#### [What this task involves]
Will you output all of the data below exactly, omitting the images?

-------- Data provided --------

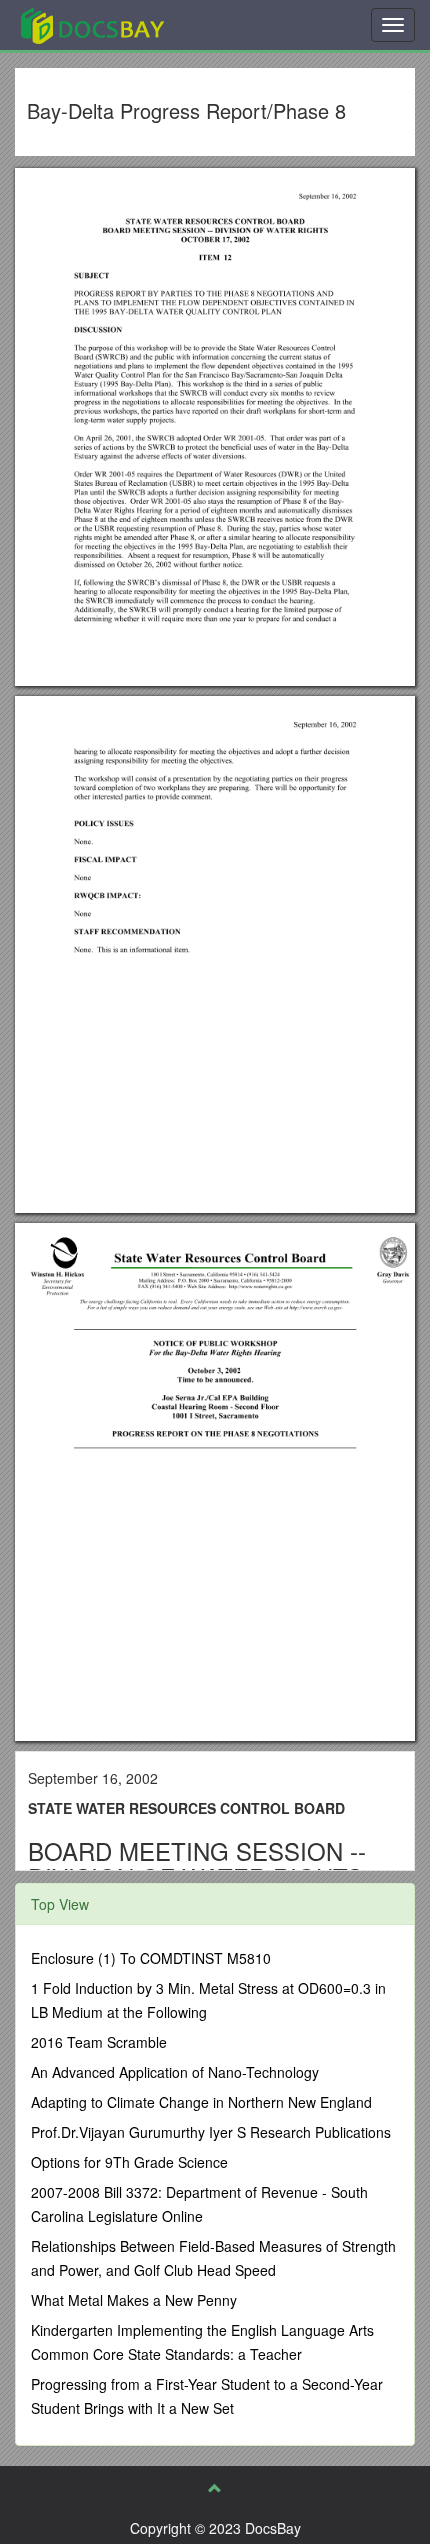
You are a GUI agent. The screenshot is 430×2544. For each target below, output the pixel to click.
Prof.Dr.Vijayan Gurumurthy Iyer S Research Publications (211, 2132)
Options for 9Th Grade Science (129, 2162)
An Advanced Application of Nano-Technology (175, 2072)
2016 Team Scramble (99, 2042)
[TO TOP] (215, 2488)
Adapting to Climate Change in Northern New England (201, 2102)
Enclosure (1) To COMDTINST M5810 (151, 1958)
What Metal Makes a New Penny (134, 2300)
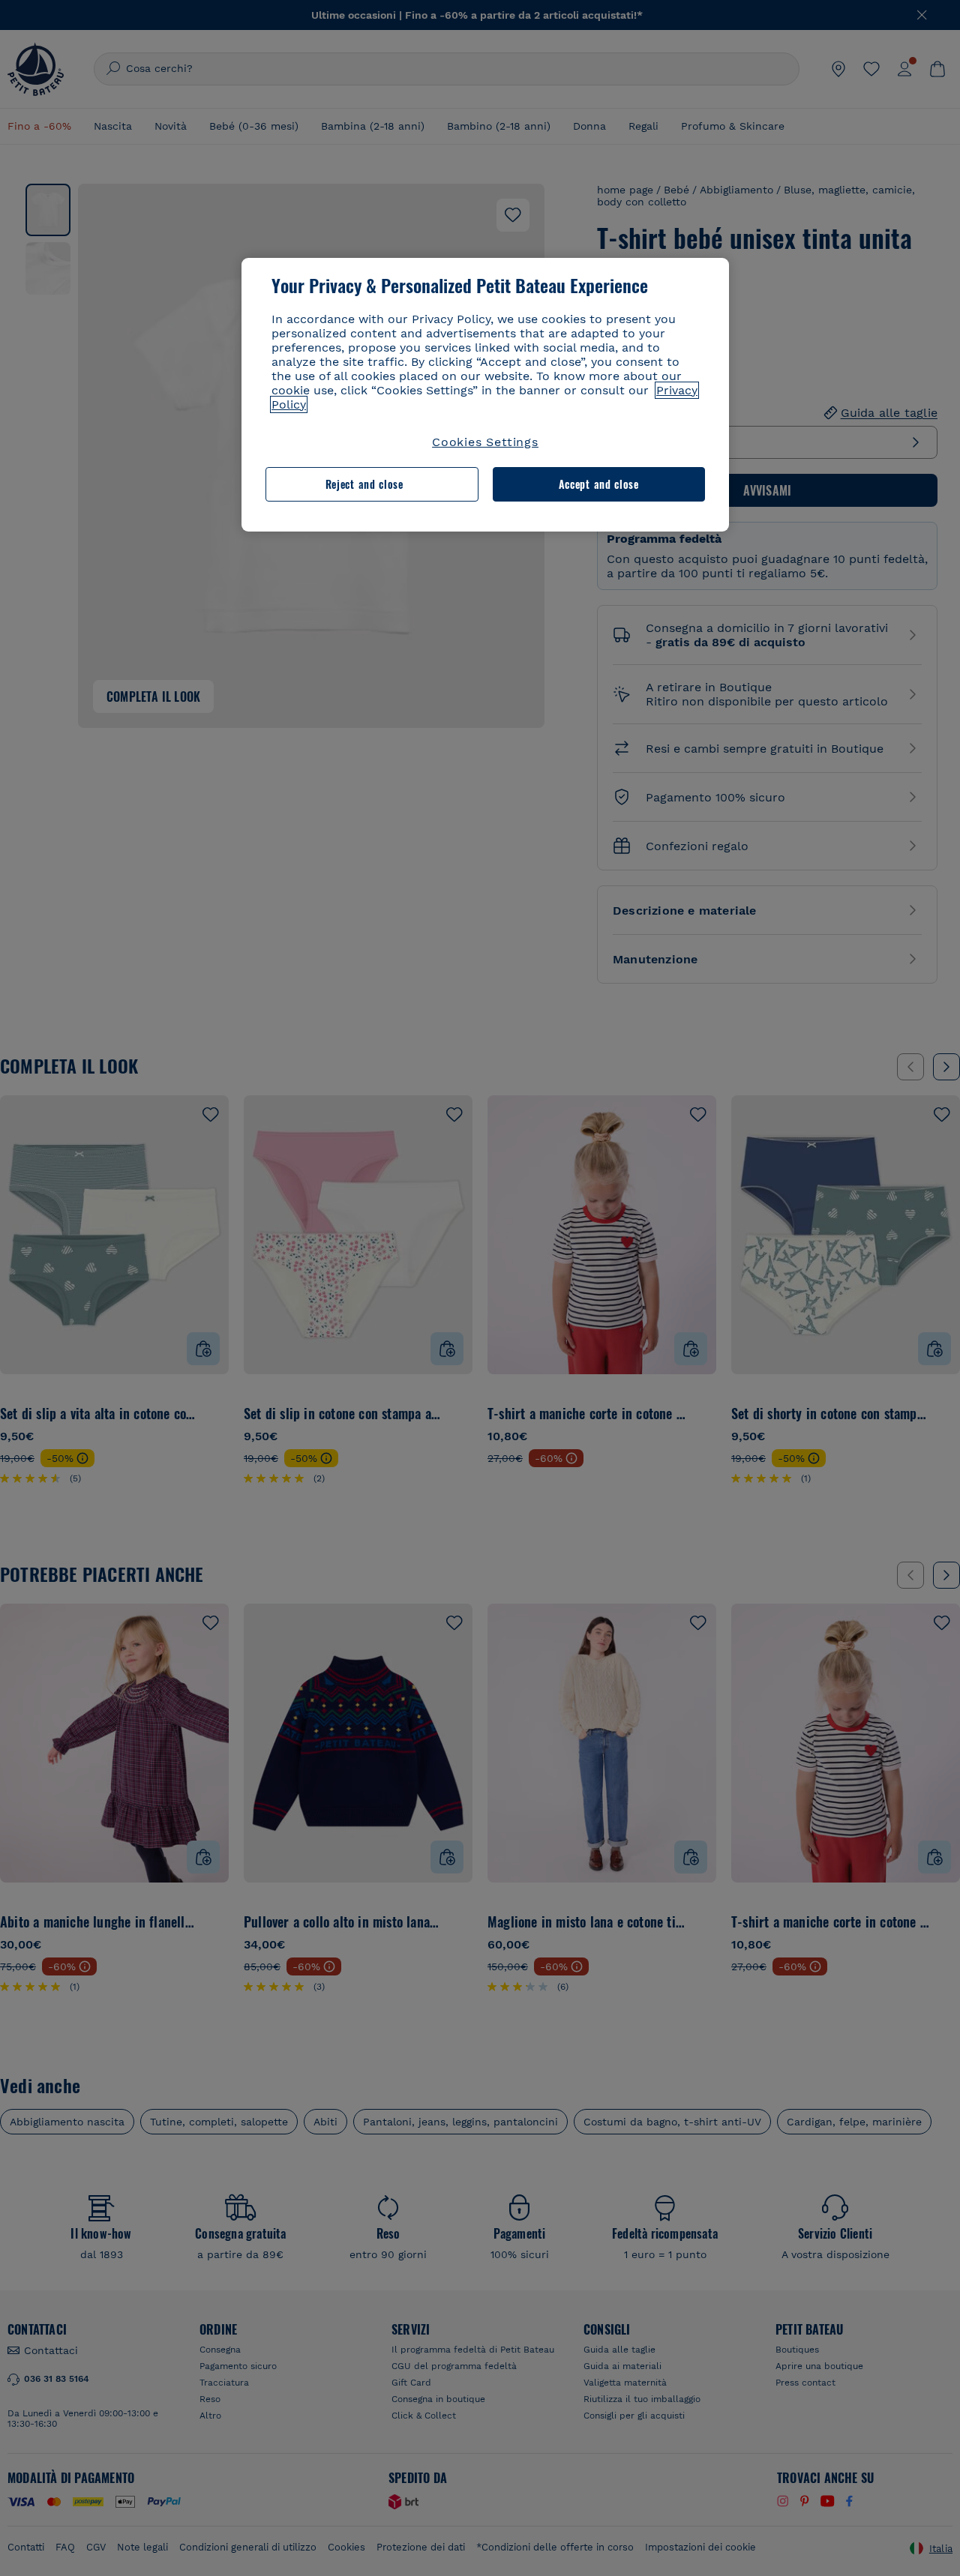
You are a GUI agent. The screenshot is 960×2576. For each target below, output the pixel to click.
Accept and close (599, 484)
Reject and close (365, 484)
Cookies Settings (485, 442)
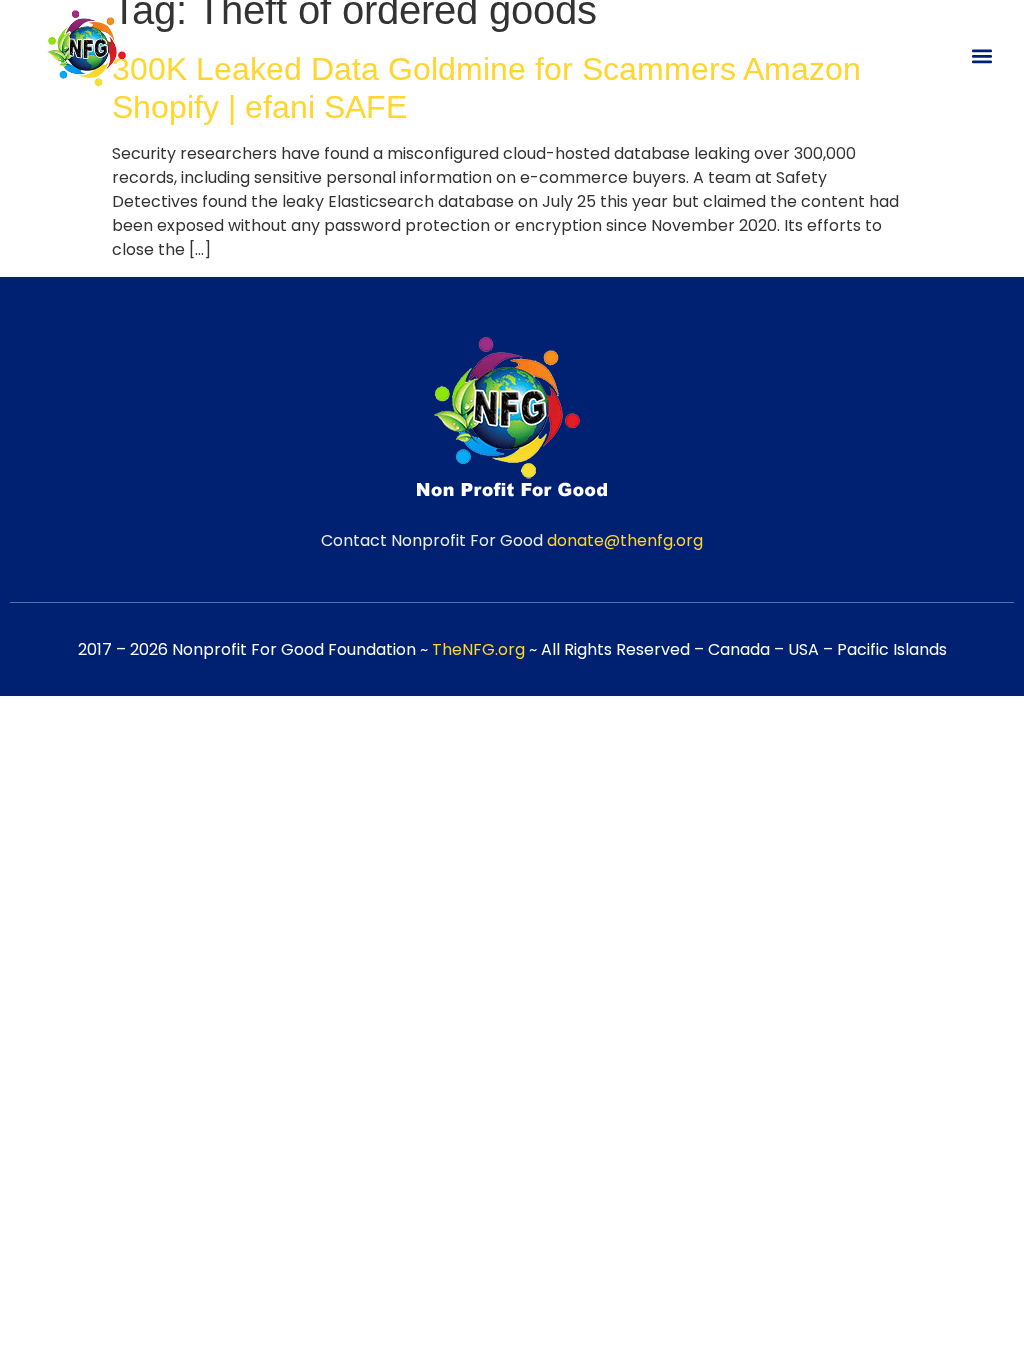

--------

#### [Expected output]
You are a GUI agent. The screenshot is 430×2544. For each target below, output the pixel to click.
Prof.Dr.Vijayan Gurumurthy Iyer S Research Publications (211, 2132)
Options for 9Th Grade Science (129, 2162)
An Advanced Application of Nano-Technology (175, 2072)
2016 Team Scramble (99, 2042)
[TO TOP] (215, 2488)
Adapting to Climate Change in Northern New England (201, 2102)
Enclosure (1) To COMDTINST M5810 (151, 1958)
What Metal Makes a New Penny (134, 2300)
You are a GUI agent. The screenshot is 960×2576. For each target below, output the pixel to click.
Accept and close (599, 484)
Reject and close (365, 484)
Cookies Settings (485, 442)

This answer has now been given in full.